OnTheSSH提供图形界面的端口转发,使用起来简单且不容易出错。先看一个简单场景的示例:
简单场景
在左侧栏中用鼠标点击一个远端主机(这里是Ubuntu),点击右侧的“端口转发”按钮(像防火墙的那个),弹出对话框如上图。本地TCP侦听端口80,远端转发地址127.0.0.1端口80,点击OK,将创建一个将本地80端口转发到远端80端口的SSH通道,见下图:
这里显示创建了一个端口转发通道,状态running表示通道正在运行中(端口转发创建成功了),连接数0表示还没有使用中的socket连接。
这个示例是一个典型的使用场景,这时在本地主机浏览器中输入http://localhost:80将访问到远端的http服务内容。
复杂场景
端口转发还可以建立更复杂的场景,注意这个示例中要转发的端口并不在SSH通道的远端主机上。
SSH通道建立在本地的192.168.0.1和远端的10.2.0.1之间,但要访问的Mysql服务在远端10.2.0.2上。
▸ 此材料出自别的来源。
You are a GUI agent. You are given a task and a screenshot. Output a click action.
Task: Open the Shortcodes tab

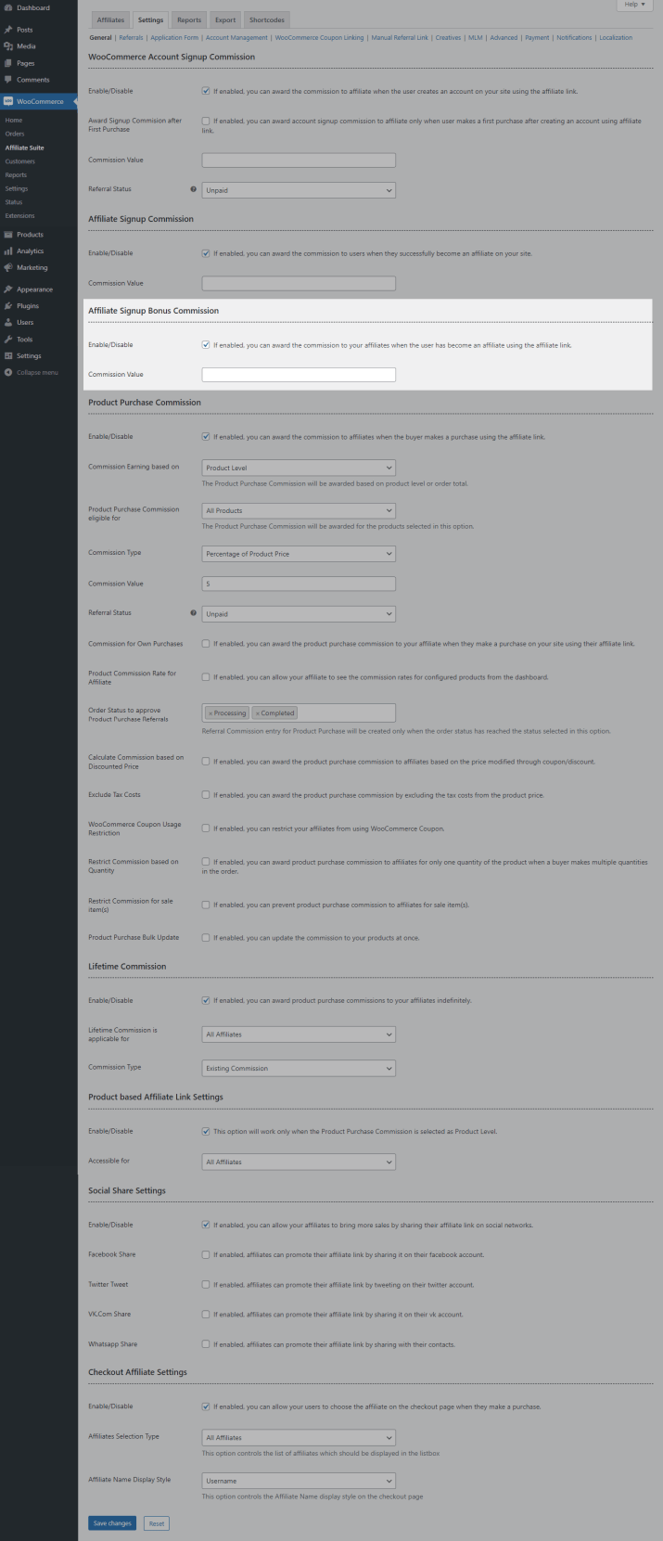[267, 19]
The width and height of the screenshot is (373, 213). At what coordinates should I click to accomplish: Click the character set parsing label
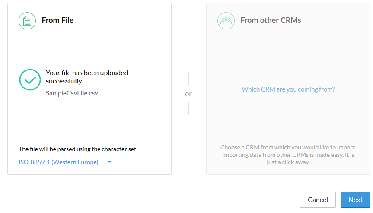pos(77,149)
原本Mysql服务在192这个网段上是无法访问的,两个网段之间可能有防火墙阻隔,但通过端口转发,可将Mysql服务的3306端口映射到本地主机192.168.0.1的3307端口上,这样在本地就可以访问到Mysql服务。
注意远端转发地址的设置,它是站在10.2.0.1主机上访问Mysql主机的地址。前面简单场景中转发地址配置127.0.0.1,也是站在SSH通道远端主机角度配置的,127.0.0.1就是它自己。